>>>
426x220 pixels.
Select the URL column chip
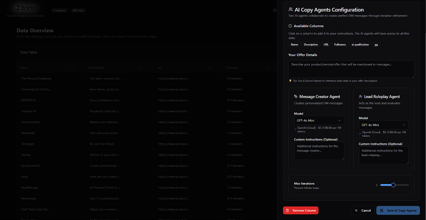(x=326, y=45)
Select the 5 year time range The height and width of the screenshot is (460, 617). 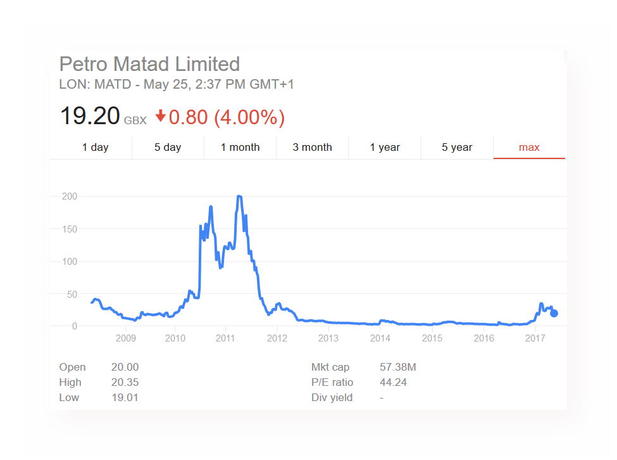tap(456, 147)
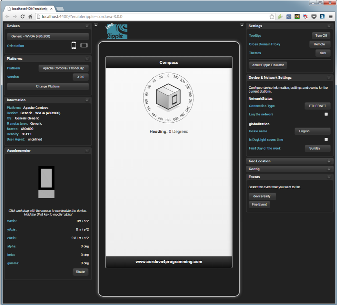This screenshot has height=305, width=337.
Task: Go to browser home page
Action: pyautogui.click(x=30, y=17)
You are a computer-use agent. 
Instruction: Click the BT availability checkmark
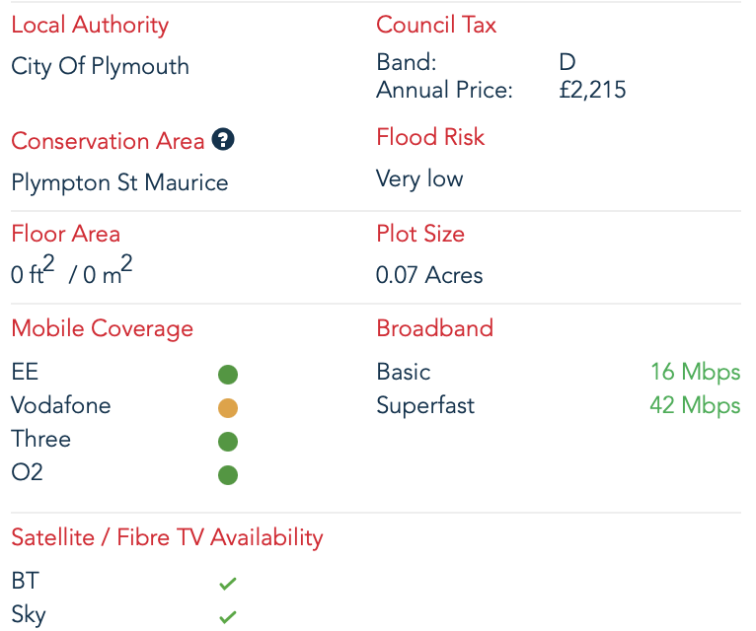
<<<
▶ _How to complete this task_: Your copy must consist solely of the lines from the one containing "You are a computer-use agent." through the final line of the material above, transcribed exactly, with the pictures left out.

▶ _Answer area_:
You are a computer-use agent. 
Instruction: Click the BT availability checkmark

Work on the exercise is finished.